* TRECHO DO TEXTO
Circuito da Gávea: 1937 - GP Cidade do Rio de Janeiro (Cap. 19)

CIRCUITO DA GÁVEA – 1937 - GP Cidade do Rio de Janeiro

(CAPÍTULO 19)                                                                         Por Alberto Maurício Caló 

OS CONCORRENTES UM A UM


JEAN GILBERT FOURY 

França 

Equipe: Particular (Ecurie Argo?)

Carro: Bugatti T 51 Grand Prix (chassis 51130?)


Gilbert Foury (foto Correio da Manhã 6/6/1937)

Jean Gilbert Foury (1907-1978) Também identificado pela imprensa brasileira como Gilbert ou Gilberto Foury faz parte daquelas personalidades de livros de aventuras do início do século 20. Talvez um romance de espionagem fosse mais próprio para contar sua história, mas Gilbert Jean Foury ou Jean Gilbert Foury era no dia-a-dia um engenheiro de família conhecida que residia Boulogne Sur Mer, conhecido porto do litoral atlântico francês. 

Na outra face de sua vida era um corredor de Bugattis, membro da resistência francesa na segunda guerra mundial, herói condecorado e, portanto, um desses personagens que povoam a memória dos galantes aventureiros da primeira metade do século 20. 

Sua aparição na Gávea é ligada ao que se consideraria uma aventura “exótica”.  Do ponto de vista automobilístico, Foury teve uma carreira mais dedicada às provas de endurance.  O seu primeiro registro como corredor daria notícia de um acidente com Bugatti em Spa-Francorchamps no ano de 1933. Mas aí se cria um mistério.

Dos poucos dados disponíveis sabe-se que apareceu em Le Mans em 1935 com Bugatti da Ecurie Argo que na prova apresentou um T 35 e um T51 com compressor.

Aí começa o mistério porque nas 24 hs de Le Mans de 1935 (realizadas de 15 a 16/6/35) a Ecurie aparece nas listas de inscrição com  um Bugatti que às vezes é relacionado para a dupla Max Fourny / Bernard Chaudé (Bernard Jean Albert Chaudé) e às vezes é relacionado para a dupla para Jean Gilbert Foury / Bernard Chaudé.

É certo que ambos os pilotos Max Jaques Michel Fourny e Jean Gilbert Foury eram personagens distintos embora ambos amadores e ambos pilotos ocasionais de Bugattis.

Por mais que a resistência francesa tivesse a certo ponto a necessidade de ocultar a verdadeira identidade de seus agentes, parece certo que Fourny (1904-1991) que depois se tornaria personagem ilustre no mundo das artes e Foury (1907-1978) eram pessoas e pilotos distintos EXCETO por essa repetida confusão nas listas de inscrição nas 24hs de Le Mans de 1935.

* ENUNCIADO
Como se traduz para o inglês esta frase do texto sobre o Circuito da Gávea: "Do ponto de vista automobilístico, Foury teve uma carreira mais dedicada às provas de endurance."?

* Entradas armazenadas
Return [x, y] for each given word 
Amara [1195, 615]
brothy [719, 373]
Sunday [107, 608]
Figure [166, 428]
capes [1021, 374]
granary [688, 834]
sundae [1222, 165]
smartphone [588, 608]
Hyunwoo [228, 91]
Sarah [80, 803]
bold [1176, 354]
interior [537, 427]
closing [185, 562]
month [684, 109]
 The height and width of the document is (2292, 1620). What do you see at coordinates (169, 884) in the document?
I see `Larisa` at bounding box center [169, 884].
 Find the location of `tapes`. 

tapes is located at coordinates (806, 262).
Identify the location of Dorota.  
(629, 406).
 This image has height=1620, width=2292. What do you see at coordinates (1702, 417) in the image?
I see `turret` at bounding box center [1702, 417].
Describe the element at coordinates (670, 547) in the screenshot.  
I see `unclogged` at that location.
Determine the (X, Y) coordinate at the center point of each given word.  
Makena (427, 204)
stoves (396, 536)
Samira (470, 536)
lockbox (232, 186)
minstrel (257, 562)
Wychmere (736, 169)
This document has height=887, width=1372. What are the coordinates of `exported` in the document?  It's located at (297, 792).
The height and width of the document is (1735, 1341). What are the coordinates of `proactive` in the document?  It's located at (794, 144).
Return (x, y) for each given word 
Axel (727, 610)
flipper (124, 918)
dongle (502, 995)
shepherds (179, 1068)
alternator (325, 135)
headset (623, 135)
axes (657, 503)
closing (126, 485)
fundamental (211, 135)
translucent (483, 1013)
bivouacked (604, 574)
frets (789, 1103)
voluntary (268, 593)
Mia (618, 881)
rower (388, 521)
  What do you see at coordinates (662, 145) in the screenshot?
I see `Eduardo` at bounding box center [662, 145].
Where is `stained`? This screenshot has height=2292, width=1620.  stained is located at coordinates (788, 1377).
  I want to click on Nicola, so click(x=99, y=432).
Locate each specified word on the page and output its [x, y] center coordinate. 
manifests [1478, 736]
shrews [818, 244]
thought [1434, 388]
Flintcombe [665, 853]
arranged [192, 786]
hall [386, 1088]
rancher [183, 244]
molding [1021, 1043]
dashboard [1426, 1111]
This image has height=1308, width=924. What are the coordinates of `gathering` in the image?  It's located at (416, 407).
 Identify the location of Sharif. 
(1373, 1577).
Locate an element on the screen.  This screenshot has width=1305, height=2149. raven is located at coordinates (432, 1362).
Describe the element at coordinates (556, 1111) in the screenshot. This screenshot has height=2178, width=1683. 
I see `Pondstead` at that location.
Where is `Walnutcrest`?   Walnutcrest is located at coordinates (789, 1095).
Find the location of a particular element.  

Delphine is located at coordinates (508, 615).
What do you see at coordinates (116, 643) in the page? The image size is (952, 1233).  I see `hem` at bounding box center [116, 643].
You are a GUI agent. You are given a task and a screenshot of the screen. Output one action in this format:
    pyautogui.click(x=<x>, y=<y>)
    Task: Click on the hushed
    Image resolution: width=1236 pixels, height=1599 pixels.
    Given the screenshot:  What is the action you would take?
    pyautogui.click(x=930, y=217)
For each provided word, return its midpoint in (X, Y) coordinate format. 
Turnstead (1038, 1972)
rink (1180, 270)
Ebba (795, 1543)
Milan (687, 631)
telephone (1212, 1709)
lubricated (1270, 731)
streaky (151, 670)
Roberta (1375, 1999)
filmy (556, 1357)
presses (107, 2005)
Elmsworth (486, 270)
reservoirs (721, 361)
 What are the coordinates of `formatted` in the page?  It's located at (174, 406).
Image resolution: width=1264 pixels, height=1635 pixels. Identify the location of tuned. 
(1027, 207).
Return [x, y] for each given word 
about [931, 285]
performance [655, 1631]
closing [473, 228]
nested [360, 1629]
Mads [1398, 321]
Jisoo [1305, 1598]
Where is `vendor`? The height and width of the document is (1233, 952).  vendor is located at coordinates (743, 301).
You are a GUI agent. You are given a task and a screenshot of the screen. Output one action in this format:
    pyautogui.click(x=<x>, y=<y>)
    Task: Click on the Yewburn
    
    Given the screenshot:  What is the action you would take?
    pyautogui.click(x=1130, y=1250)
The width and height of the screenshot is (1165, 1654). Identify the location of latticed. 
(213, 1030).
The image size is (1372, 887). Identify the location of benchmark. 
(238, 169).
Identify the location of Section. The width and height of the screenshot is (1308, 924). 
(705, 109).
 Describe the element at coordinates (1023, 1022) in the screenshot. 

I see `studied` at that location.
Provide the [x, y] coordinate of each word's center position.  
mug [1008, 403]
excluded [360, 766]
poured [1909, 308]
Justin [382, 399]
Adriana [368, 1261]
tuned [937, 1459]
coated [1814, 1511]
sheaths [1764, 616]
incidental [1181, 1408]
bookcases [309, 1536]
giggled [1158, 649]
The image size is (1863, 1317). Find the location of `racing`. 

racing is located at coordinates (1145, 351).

* RESPOSTA
From a motor racing standpoint, Foury had a career more devoted to endurance races.